I now live "next door" to a small cattle ranch (only a few hundred acres...!) When I moved in I became aware of a very definite 'bellow' that sounded both night and day (in Oct). My parents were here and they raised polled herefords for many years after all of us children left home...and I was informed that the sound was the bull! My question is: Does the bull sound off seasonally? Is it related to the cows in heat only? What else might make him sound off?
I've grown accustomed to the sound, though occasionally at night it still takes me by surprise when things are quiet....Just want to know if this will become 'a background noise' for all seasons or ? thanks, betty


----------



## bumpus (Jul 30, 2003)

betty modin said:


> My question is: Does the bull sound off seasonally? Is it related to the cows in heat only? What else might make him sound off?
> Just want to know if this will become 'a background noise' for all seasons or ? thanks, betty



More than likely he is calling for females.

This could happen any time they are in heat.

He may be bawlling to other bulls.

Most of all *never and I mean never * make fun of them and ball back or they could become mad enough to tear down a fence and come after you or children who do this and think this is funny.

This is the time bulls can be most dangerous.


----------



## Jena (Aug 13, 2003)

Most of the time, my bulls are very quiet. They might bellow at feeding time, but that's about it.

However...

I have one that never shuts up. Doesn't matter if his feeder is empty or full. Doesn't matter if he's with the ladies or not. He just likes to hear his own voice. He bellows, bawls, huffs and puffs ALL the time.

I guess it just depends on the bull.

Jena


----------



## uncle Will in In. (May 11, 2002)

I agree with Jena.. Some bulls do it a lot and some rarely do it. I had a black crossbred bull that mostly did it when he wanted to move from a pasture to the house for water. One back pasture was over a half mile away. He'd start growling and take off and the cows and calves would string out in a long line following him. I loved to watch his parade. He was safer to be around than a red bull I had who got the Vet down on the floor at his place. That bull very seldom made a sound. 
There is an old saying, "He's all blow and no go!"


----------



## sweetbabyjane (Oct 21, 2002)

Our bulls mainly bellow at each other when there is a new bull on the place.
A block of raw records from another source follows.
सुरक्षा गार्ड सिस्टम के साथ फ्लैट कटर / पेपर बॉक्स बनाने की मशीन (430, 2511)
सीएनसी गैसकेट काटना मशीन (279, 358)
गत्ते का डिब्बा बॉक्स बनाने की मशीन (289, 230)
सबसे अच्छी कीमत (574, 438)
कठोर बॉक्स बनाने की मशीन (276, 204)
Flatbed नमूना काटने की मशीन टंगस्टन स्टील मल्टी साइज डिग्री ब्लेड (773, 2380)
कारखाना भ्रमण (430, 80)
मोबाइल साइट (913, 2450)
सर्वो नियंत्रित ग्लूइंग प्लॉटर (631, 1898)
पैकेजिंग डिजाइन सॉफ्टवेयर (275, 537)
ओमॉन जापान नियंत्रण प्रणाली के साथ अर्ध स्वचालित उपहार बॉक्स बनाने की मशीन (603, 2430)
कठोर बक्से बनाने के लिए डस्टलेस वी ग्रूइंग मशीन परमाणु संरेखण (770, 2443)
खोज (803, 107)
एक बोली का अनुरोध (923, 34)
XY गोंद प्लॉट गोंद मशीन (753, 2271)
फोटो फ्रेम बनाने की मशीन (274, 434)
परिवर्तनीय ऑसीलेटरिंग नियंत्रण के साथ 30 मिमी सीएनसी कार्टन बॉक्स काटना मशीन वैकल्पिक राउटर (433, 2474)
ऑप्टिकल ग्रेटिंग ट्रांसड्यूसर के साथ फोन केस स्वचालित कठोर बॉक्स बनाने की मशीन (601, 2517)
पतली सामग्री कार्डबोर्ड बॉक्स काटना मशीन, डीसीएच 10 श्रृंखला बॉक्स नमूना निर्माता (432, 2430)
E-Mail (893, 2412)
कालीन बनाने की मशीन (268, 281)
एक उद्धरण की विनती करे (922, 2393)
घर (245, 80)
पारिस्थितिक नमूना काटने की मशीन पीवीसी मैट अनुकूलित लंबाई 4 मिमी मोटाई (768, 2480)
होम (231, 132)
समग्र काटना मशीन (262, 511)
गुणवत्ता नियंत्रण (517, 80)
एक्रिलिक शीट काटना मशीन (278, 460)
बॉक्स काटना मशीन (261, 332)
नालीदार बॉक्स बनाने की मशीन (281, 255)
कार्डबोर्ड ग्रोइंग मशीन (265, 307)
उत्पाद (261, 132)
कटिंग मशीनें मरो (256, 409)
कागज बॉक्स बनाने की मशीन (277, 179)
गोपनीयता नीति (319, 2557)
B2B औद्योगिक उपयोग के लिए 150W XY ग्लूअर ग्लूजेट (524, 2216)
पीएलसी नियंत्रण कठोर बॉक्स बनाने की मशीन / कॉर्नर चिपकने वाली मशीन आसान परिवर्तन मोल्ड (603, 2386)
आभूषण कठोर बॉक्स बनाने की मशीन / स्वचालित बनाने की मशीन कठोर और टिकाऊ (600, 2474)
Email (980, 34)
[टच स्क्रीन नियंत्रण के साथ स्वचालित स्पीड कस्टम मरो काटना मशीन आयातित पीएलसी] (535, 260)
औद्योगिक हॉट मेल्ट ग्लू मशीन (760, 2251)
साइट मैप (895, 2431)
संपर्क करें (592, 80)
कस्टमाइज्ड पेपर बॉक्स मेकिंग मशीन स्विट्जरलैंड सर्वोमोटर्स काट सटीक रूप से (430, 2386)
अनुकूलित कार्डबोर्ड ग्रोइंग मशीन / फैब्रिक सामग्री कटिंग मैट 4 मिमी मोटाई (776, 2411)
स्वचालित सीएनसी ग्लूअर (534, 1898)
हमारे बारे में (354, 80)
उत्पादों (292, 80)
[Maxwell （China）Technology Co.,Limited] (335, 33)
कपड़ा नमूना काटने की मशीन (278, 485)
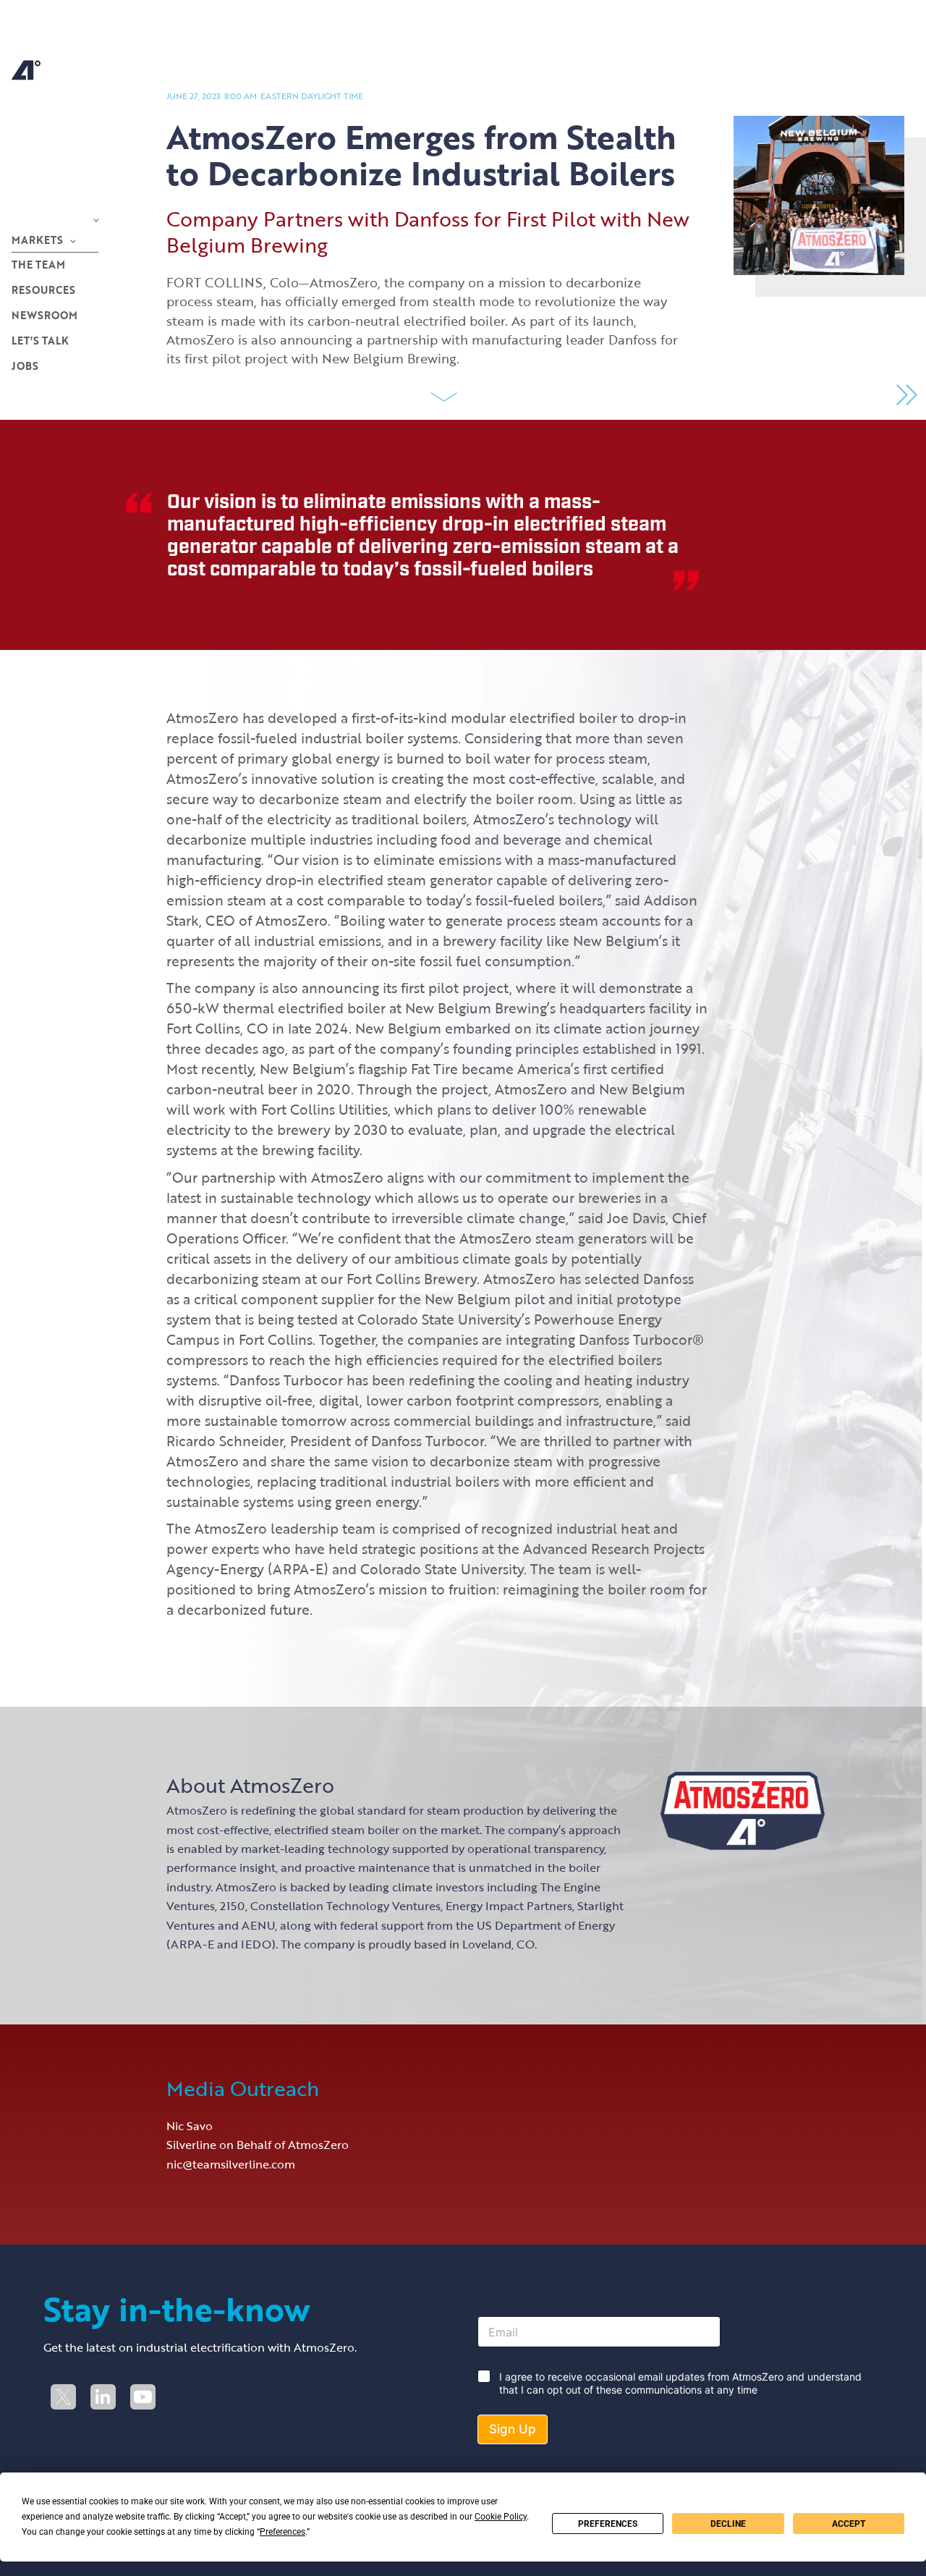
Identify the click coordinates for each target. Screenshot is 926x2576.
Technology (49, 219)
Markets (37, 240)
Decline (728, 2524)
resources (43, 289)
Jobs (25, 365)
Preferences (607, 2524)
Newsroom (44, 315)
They'll stand in their separate pastures, as close as they can get to one another, and paw the ground and bellow. Kind of a challenge to each other. They usually stop within two or three days. Thankfully.

Turn the radio up,
SBJ


----------



## Jena (Aug 13, 2003)

When I was a kid, I went canoeing down the Platte River in Wyoming with my cousins (two grown men). One of them needed to "go", so we pulled the canoe over so he could find a bush. As we were waiting on him, we kept hearing this sound. As a city kid, it sounded like some kind of machinery to me. Thankfully my other cousin was a little more savvy.

He kept looking around and soon he yelled..."Jesse, you'd better get back here because there's a big red bull out there and he's coming this way!"

Jesse came running, while trying to get his pants back up all the way. Jimmy started shoving on the canoe to get it back in the water. I wasn't sure what the big deal was, but I started pushing too.

We all piled in and got back in the middle of the river as that bull hit the shore. He chased us along the shore for a good 1/4 mile. I don't know why he didn't come in after us. That river is little more than a trickle, but he didn't.

We still laugh about that one at family reunions.

Jena


----------